[Entries on finding words and elements]
--------------------------------
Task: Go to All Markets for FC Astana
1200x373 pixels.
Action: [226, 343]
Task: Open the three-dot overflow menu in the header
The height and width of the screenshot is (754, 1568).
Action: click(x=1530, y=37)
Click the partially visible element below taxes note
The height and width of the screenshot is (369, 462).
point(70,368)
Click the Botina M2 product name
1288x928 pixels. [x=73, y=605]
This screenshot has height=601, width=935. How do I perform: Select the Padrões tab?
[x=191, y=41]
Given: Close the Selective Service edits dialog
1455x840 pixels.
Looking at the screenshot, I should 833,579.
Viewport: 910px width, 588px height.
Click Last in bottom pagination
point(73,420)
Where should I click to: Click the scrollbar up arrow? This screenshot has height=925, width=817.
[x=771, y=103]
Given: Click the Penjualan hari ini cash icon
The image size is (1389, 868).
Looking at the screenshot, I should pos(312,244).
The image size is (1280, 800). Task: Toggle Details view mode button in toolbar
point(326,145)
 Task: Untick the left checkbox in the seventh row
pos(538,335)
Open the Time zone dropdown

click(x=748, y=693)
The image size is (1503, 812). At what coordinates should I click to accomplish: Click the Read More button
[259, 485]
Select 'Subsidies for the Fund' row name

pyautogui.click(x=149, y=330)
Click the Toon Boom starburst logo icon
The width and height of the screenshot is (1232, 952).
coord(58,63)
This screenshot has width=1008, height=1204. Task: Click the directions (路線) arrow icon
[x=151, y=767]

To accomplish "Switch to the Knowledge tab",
--------------------------------
PROBLEM TO WORK ON. Please change "overflow" to "options" in everything from the start of the entries down to the line containing "Action: click(x=1530, y=37)", and leave the rest unchanged. Give only those lines.

EXERCISE RESULT.
Task: Go to All Markets for FC Astana
1200x373 pixels.
Action: [226, 343]
Task: Open the three-dot options menu in the header
The height and width of the screenshot is (754, 1568).
Action: click(x=1530, y=37)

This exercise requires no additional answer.